The problem with plumbers
Gaming has always been something of a niche, something that when you talked of great stories and interesting character most people would roll their eyes and say something vaguely insulting and to be fair you probably deserved it, Super Mario Bros was an entertaining game but had nothing in it in the way of narrative or character and the film didn't even have the bonus of being enjoyable.  All that has changed, in fact the weakest games on the market these days are those that are based on movies.  A sure sign that the balance of quality and power is on the shift.

GTA's bests Michael Mann's Vice
Rockstar Games has been at forefront of this charge.  Having revamped the Grand Theft Auto franchise with the 3rd instalment they managed to do with the 4th what David Chase had failed to do (lure Ray Liotta away from film) and in the 5th featured Dennis Hopper, who had tasted life outside of film as Victor Drazen in 24.  Since then there has been a steady stream of games that threaten to lap cinema as a form of narrative storytelling and audience interaction.  Fahrenheit (or Indigo Prophecy in the U.S) delivered a template for the future of gaming, pitched as the first interactive film to delivered a complicated narrative, a noir-esque  mystery and rich characterisation let alone the games "cinematography" which was excellent.  Since then we've had Condemned about an FBI agent tracking a serial killer, Heavy Rain from the makers of Fahrenheit, Red Dead Redemption and Dead Rising which is essentially an interactive version of Dawn of the Dead and better than the 2004 remake of the George A. Romero film.  It even has a more compelling and interesting story than the source material.

You work the case your way
The best of gaming is still to come and in a matter of months we could be in the position where we can state that gaming is being to make better "movies" than the film industry.  L.A Noire, set for release in late May 2011, a 1940's film noir set against a similar background to Brian DePalma's Black Dahlia with multiple possible narratives throughout the course of the investigation, a full cast of screen actors including their likenesses and a storyline so rich that it could comfortably sit alongside L.A Confidential in your DVD shelves and would make you ponder which one you like most.  

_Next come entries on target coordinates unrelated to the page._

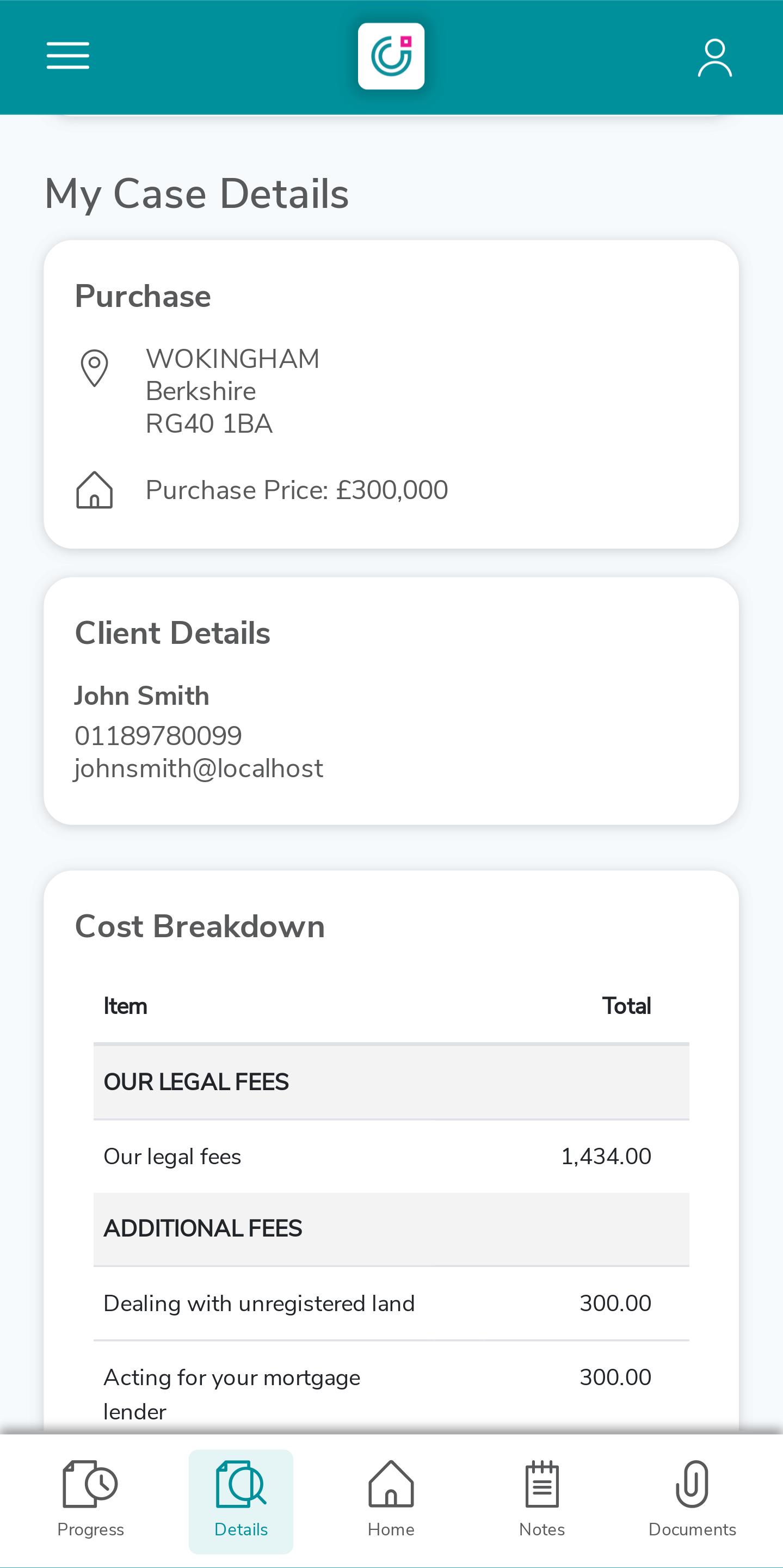Tap the ADDITIONAL FEES section header

[x=391, y=1229]
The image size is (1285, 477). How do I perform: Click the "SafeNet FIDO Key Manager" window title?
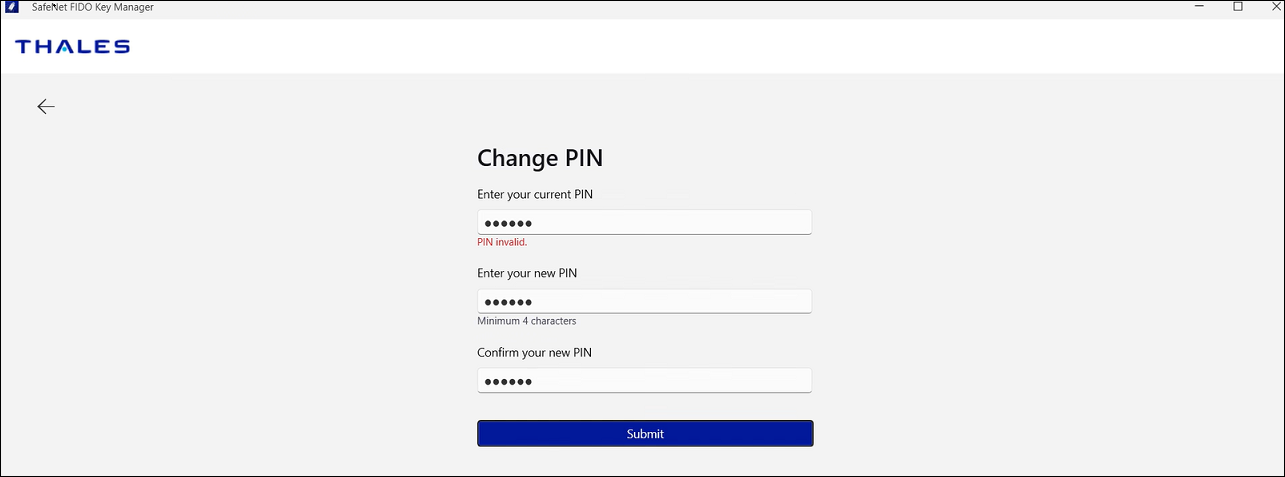point(93,7)
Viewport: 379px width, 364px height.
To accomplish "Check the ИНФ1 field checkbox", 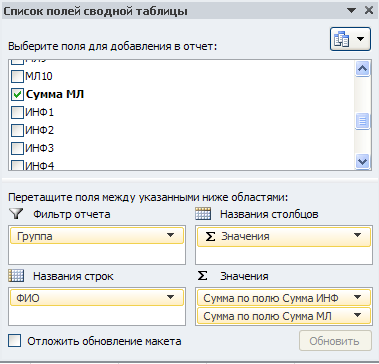I will [x=17, y=112].
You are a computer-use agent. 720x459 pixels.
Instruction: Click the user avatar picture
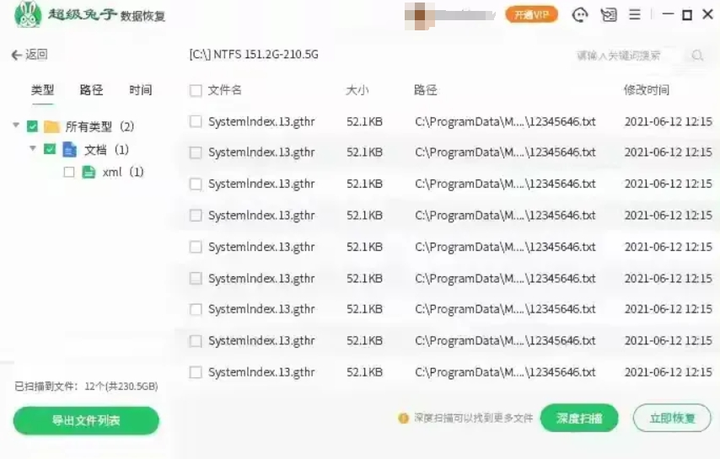(x=419, y=16)
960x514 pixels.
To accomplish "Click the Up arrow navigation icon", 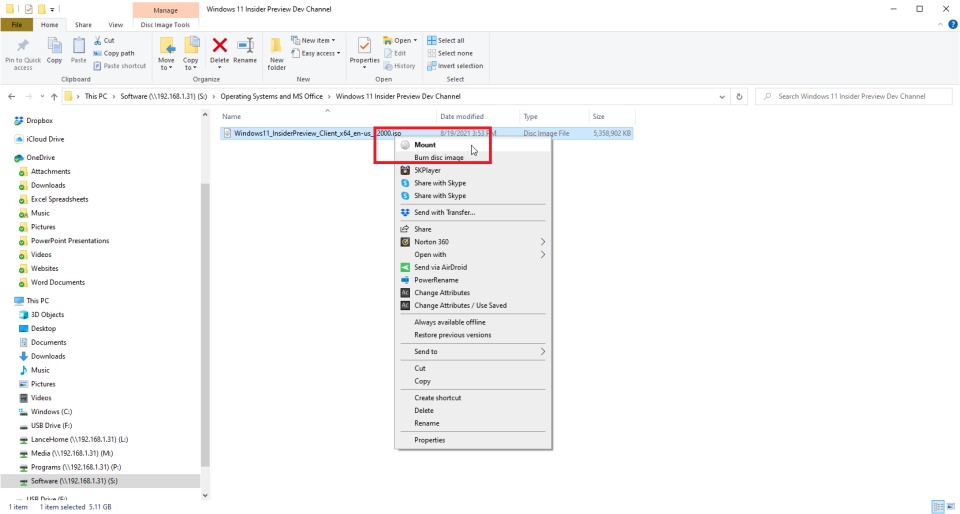I will pos(53,96).
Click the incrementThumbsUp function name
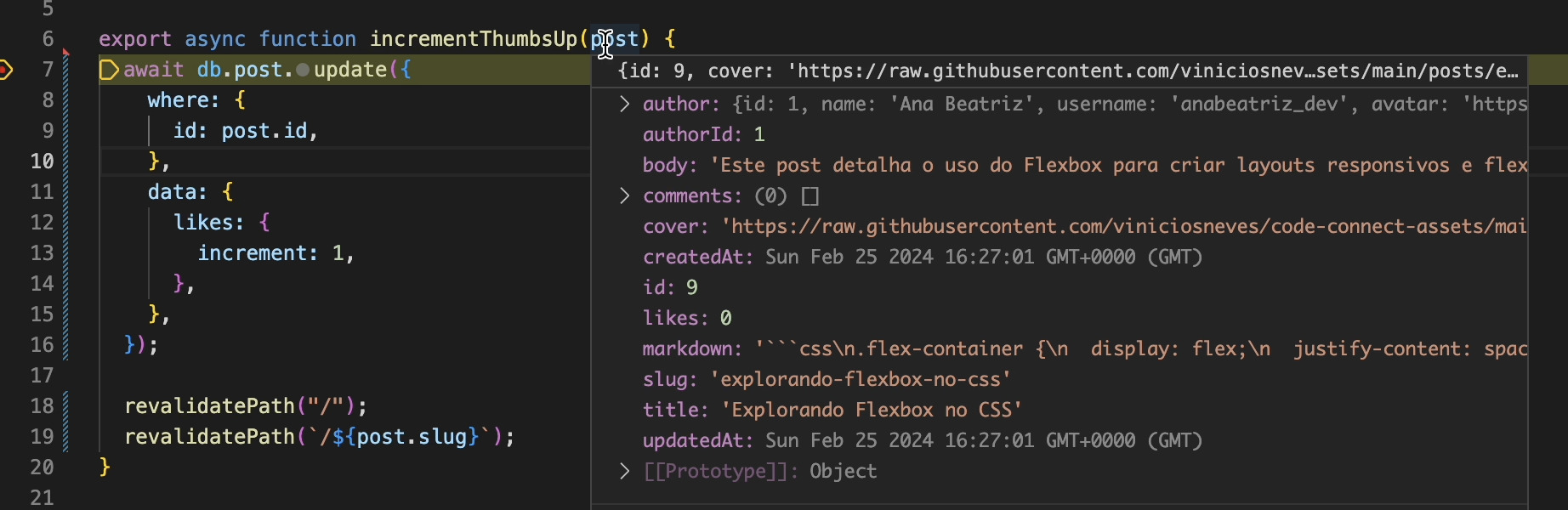1568x510 pixels. [x=474, y=39]
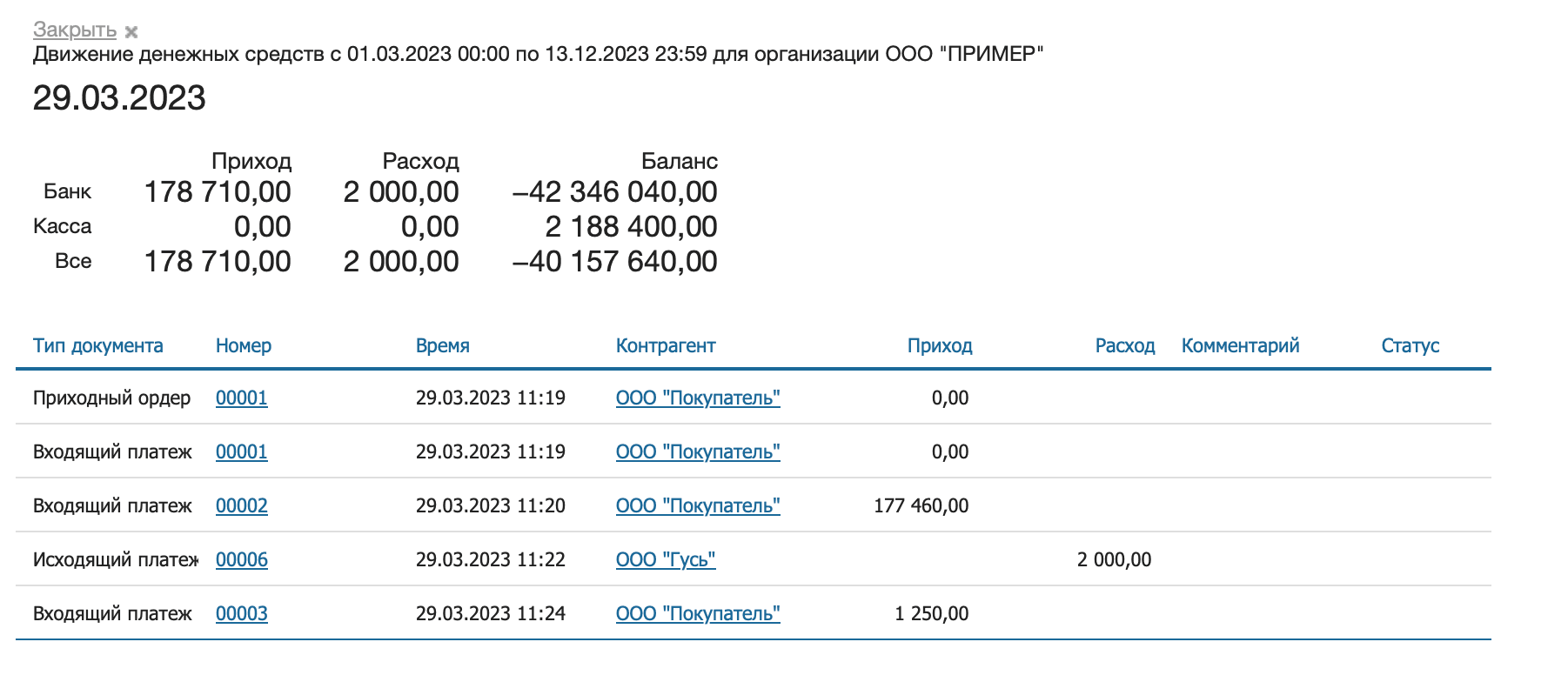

Aaron Staton might be the perfect quantifiable measurement for the quality of all three mediums.  In film he has been case in such poor contributions as The Nanny Diaries and August Rush yet on television he is one of the ensemble cast members of the award winning and critically acclaimed AMC period drama Mad Men and in the world of gaming is the lead actor and detective in charge of the manhunt in the above mentioned L.A Noire.  Cinema will never be killed off, it's too great at it's best to ever be completely obliterated but you can no longer roll your eyes and claim that TV's the idiot box and gaming is for nerds.  Perhaps this will be the competition that film needs to up it's game and maybe even put Tony Soprano and Jack Bauer on the big screen.


Gabriel said...

This is a great post. You accurately addressed the major changes these mediums have been subjected to for the last few years.
I believe games will lead the show in another few years. the story-lines, characters, and atmospheres will be so developed they will give people what they already want: to be the protagonist of their favorite films and tv shows.

John Baxter said...

Thanks man, it's an exciting direction for narration.